И, Эштон словно услышал меня, будто мои мысли коснулись его. Он повернул голову и встретил мой взгляд. Его пальцы почти незаметно сжались на бокале, и я представила, как они стянут мои волосы, скрутят бело-золотые пряди и, откинув голову назад, он укусит меня за шею.
Я затаила дыхание при этой мысли, оторвав взгляд от его лица. Нужно уйти. Я не могла быть мокрой, грязной и задыхаться от чувств за этим столом — не рядом с этими людьми, не рядом с моим дедушкой, не тогда, когда источник моих пыток так близко.
Я наклонилась к дедушке.
— Не возражаешь, если я немного погуляю по музею? — тихо спросила я.
— Конечно, милая. Я думаю тебе скучно до смерти. Я напишу тебе, когда будем уезжать.
Благодарность наполнила меня, и я быстро дала ему поцеловать меня в щеку.
— Спасибо, дедушка.
Я отодвинула свой стул и извинилась, практически шепотом, стараясь не смотреть в глаза Эшу как до этого. Несмотря на это, уходя, я чувствовала его взгляд на своей спине и мне хотелось выглядеть соблазнительной сзади, чтобы быть уверенной, что он будет смотреть мне вслед — на мои ноги, бедра или на волосы, — но я не могла этого знать. Я быстро вышла из ресторана, тяжело дыша, идя через двери, прямо в музей. Что-то внутри меня вышло из колеи и изо всех сил боролось, пока я находилась в невыносимой близости с ним.

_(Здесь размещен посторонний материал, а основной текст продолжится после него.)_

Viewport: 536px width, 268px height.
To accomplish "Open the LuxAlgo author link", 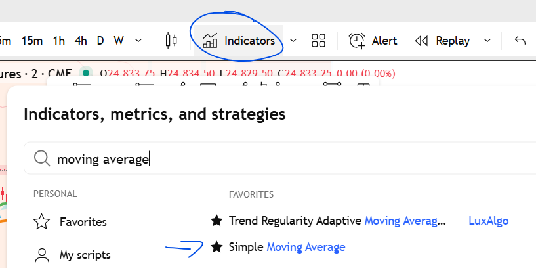I will (x=489, y=221).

Заплатив за билет в музей, я взяла небольшую брошюру с картой галереи, и вспомнила обо всех своих словах и действиях. Я как-то унизила себя? Неужели я слишком долго смотрела на него? Говорила, затаив дыхание? Я не могла винить людей за столом, считающих меня смешной, особенно Мерлина, который, по необъяснимой причине, не нравился мне, но я не хотела, чтобы особенно Эш считал меня дурочкой. Без сомнения, он бы, так же как и я, нашел это забавным.
Бродя по галереям, я ничего не видела, не замечала. Все мои мысли были заняты Эшем. Я даже не взглянула на карту в руке, и поэтому понятия не имела, куда забрела, очутившись в закрытом дворике, окруженном статуями. Я был одна, и солнечный свет, мерцающий на камне, напомнил освещение церкви. Было так тихо, что я могла будто слышать статуи — мрамор, из которого они состояли, такой живой, как сам человек, он словно дышал, пока на нем оседала пыль, а их создатели были давно мертвы.
Я успокоилась.
Я остановилась перед одной статуей, выделяющейся тонкой работой — молодая женщина в мантии и вуали, в одной руке держала бубен. Что-то было в ее лице, удрученное и немного удивленное — или, может быть, из-за инструмента, что она вяло держала в своей руке. Казалось, будто ее душа витала вдали от тела. Будто она развалится, если попытается двинуться или заговорить.
Я могла лишь посочувствовать.
— Это дочь Иеффая, — раздался голос Эша позади меня.
Я так погрузилась в скульптуру, что не услышала шагов, и я повернулась, скрывая удивление.
— Что? — спросила я, надеясь, что в моем голосе не слышно паники и возбуждения, которые захватили меня.
— Иеффай, — сказал Эш, кивнув на статую, и делая шаг ко мне. Свет отразился от его больших часов на запястье, когда он засунул руки в карманы. — Он был судьей в древнем Израиле, военачальником, сражавшимся с аммонитянами, дав обет богу. Если он выиграет битву со своими врагами, то предложит первое, что выйдет из его дома, когда он вернется… это будет жертва всесожжения. Я дам тебе одну подсказку: кто-то вышел из дома, встречая его.
— Его дочь, — печально сказала я, чувствуя отвращение, вертевшееся на языке.
— Его дочь, — подтвердил Эш. — Она вышла на танцы, желая сыграть на своих инструментах. Увидев ее, он отчаялся, разорвал свою одежду, но, когда сказал ей о своей клятве, она не позволила ему отказаться от слова к Господу. Она попросила два месяца в горах с женщинами, чтобы «оплакать свою невинность».
— Чтобы оплакать свою невинность, — повторила я. — Как же я ее понимаю.
Его рот дернулся, но я не могла понять, улыбался он или хмурился.